原文节选
^^^^^^^^^^^^^^^^

图2 基于18SrDNA序列构建的优势真菌菌株系统进化树

2.2 玉米籽粒发育期间优势污染真菌分析

如表1所示，污染真菌以镰刀菌和青霉为主，其次是黄曲霉和毛霉，还有极少量其他类型真菌。从各发育期来看，授粉后0～23 d，玉米籽粒处于授粉、灌浆和乳熟阶段，真菌污染率较低，在0.1% ～1.3%之间；授粉后35～55 d，玉米处于蜡熟期和完熟期，真菌污染率比授粉初期明显增加，镰刀菌和黄曲霉在授粉后45 d的污染率最高。从品种角度分析，郑单958和宇玉268籽粒均在授粉后45 d真菌污染率达到最大值，青农11在授粉后55 d真菌污染率达到最大值。

表1 三个玉米品种籽粒发育期间污染真菌及菌相分布

2.3 玉米籽粒发育期间毒素积累分析

三个玉米品种随籽粒发育呕吐毒素含量变化情况如图3A所示。青农11在授粉后45 d呕吐毒素含量达到最大值，为（33.33±2.75）μg／kg，与其他两个品种差异显著（P＜0.05）；郑单958呕吐毒素含量在授粉后55 d达到最大值，为（28.99±1.91）μg／kg，与其他两个品种差异显著（P＜0.05）；宇玉268在授粉后23 d达到最大值，为（25.68±1.8）μg／kg，与其他两个品种差异不显著（P＞0.05）。说明玉米籽粒发育期间呕吐毒素含量的变化受品种和生育期影响较大。

郑单958、青农11和宇玉268黄曲霉毒素B1含量最大值均出现在授粉后0 d，分别为（0.190±0.036）μg／kg、（0.203±0.033）μg／kg、（0.171±0.006）μg／kg。黄曲霉毒素 B1含量在授粉后先下降，之后呈现平稳上升的趋势，青农11和宇玉268在授粉后第45 d再次达到峰值，分别为（0.195±0.018） μg／kg和 （0.152±0.02）μg／kg，郑单 958在第 55 d再次达到峰值，为（0.172±0.02）μg／kg，且三者与授粉期相比略有减少但差异不显著（P＞0.05）（图3 B），说明玉米籽粒发育期间黄曲霉毒素B1含量是动态变化的，受真菌污染和外界环境因素影响较大。

郑单958和宇玉268玉米赤霉烯酮含量均在授粉后第55 d达到最高值，青农11在第45 d达到最高值。与呕吐毒素和黄曲霉毒素B1相比，玉米赤霉烯酮含量变化比较平稳，籽粒各个发育阶段之间差异不显著（P＞0.05），但品种之间具有一定差异。青农11玉米赤霉烯酮含量高于郑单958，除第23 d外，其他时间均差异不显著（P＞0.05）；宇玉268玉米赤霉烯酮含量在各个阶段均显著低于其他两个品种（P＜0.05）（图3C）。

^^^^^^^^^^^^^^^^

列出原文中点名提到的全部污染真菌类别，用顿号分隔。 这些行与原文内容没有关联。

可用数据
^^^^^^^^^^^^^^^^

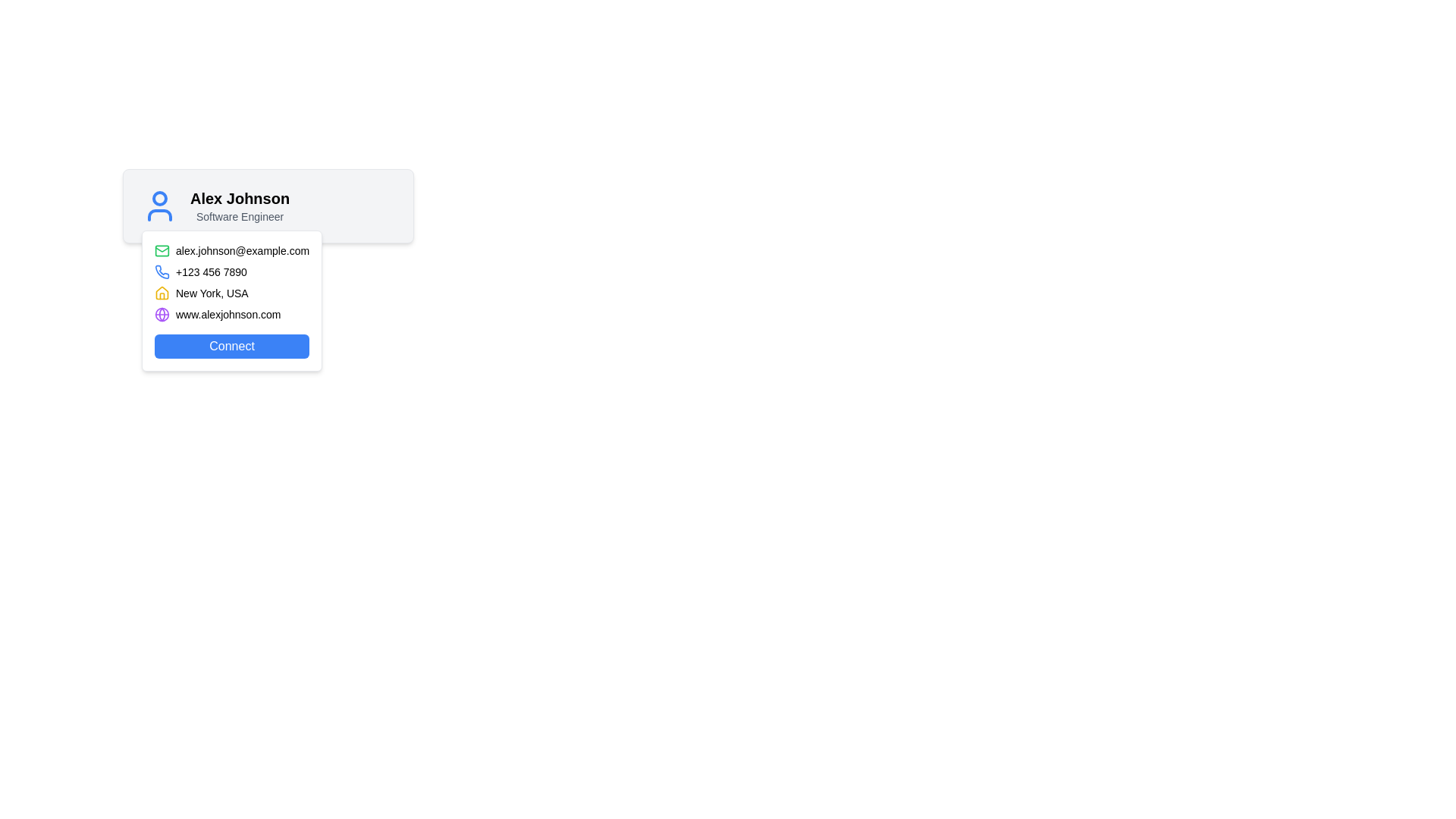 The width and height of the screenshot is (1456, 819). I want to click on the user icon represented by a circular head and shoulders design with a blue stroke, located to the left of the text 'Alex Johnson' and 'Software Engineer', so click(160, 206).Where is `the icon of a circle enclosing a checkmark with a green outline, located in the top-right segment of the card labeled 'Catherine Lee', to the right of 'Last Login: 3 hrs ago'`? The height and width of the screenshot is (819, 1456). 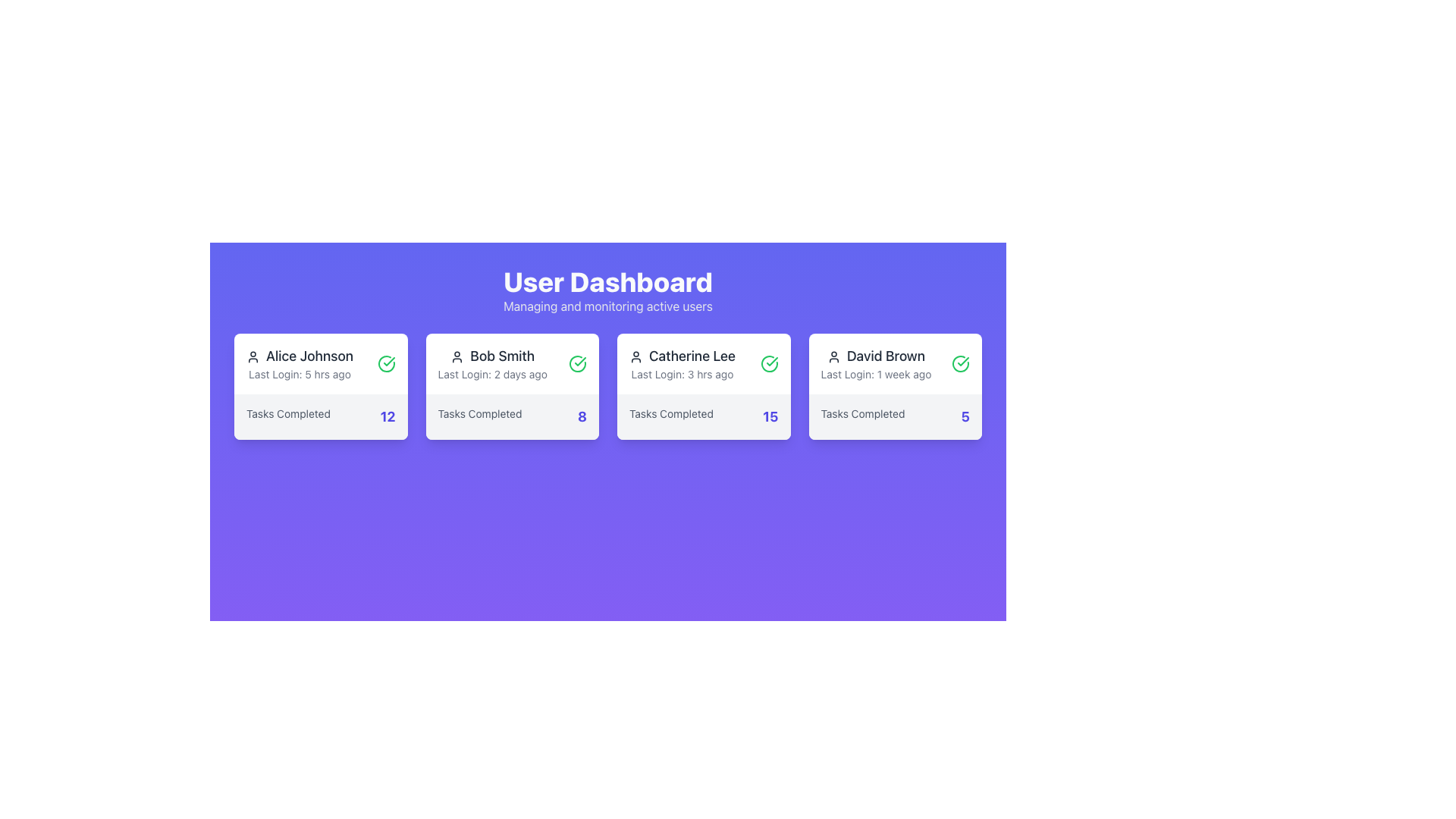 the icon of a circle enclosing a checkmark with a green outline, located in the top-right segment of the card labeled 'Catherine Lee', to the right of 'Last Login: 3 hrs ago' is located at coordinates (769, 363).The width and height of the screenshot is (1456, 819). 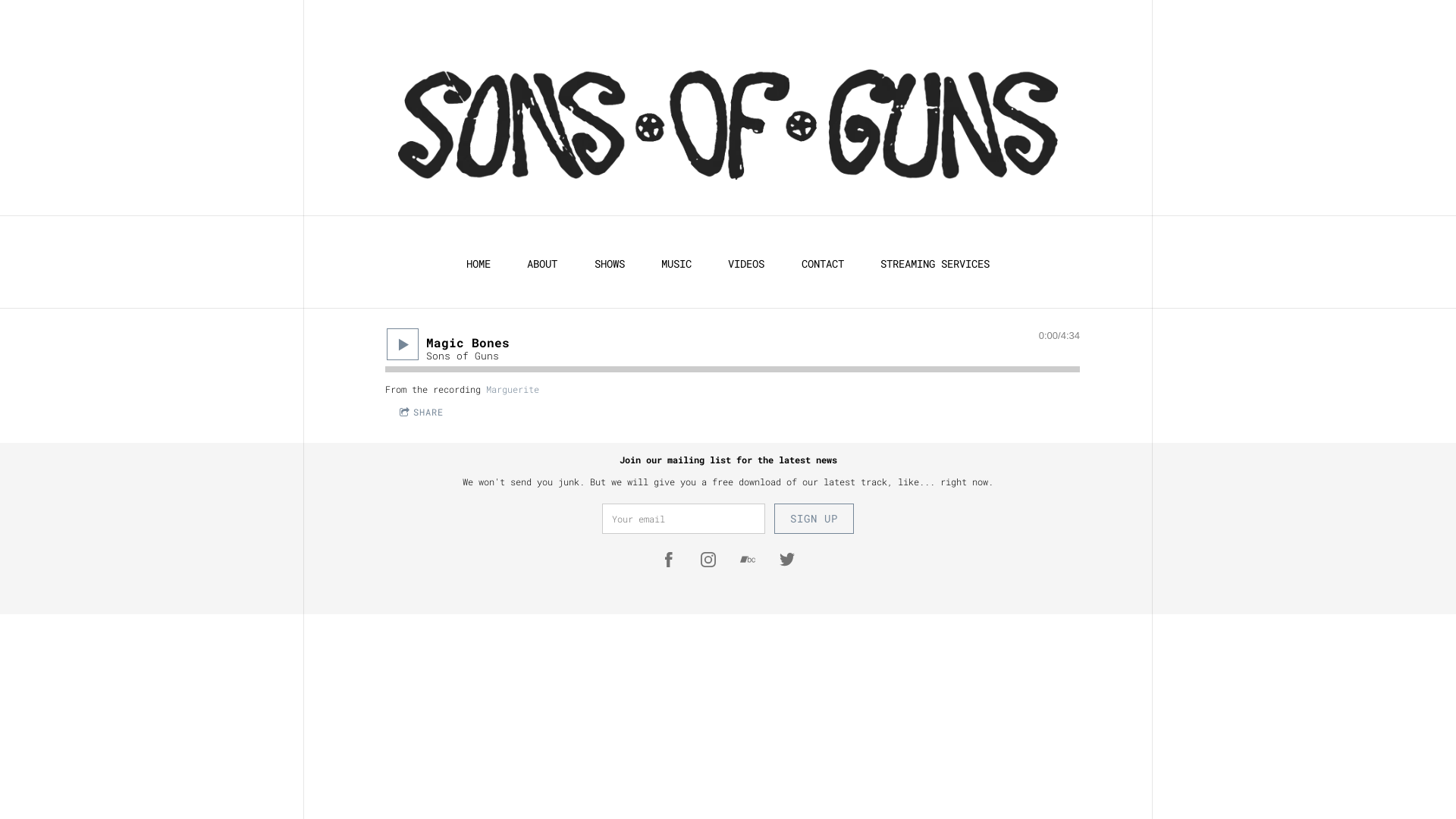 I want to click on 'https://www.facebook.com/sonsofgunsmusic', so click(x=668, y=559).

^^^^^^^^^^^^^^^^

任务结果
镰刀菌、青霉、黄曲霉、毛霉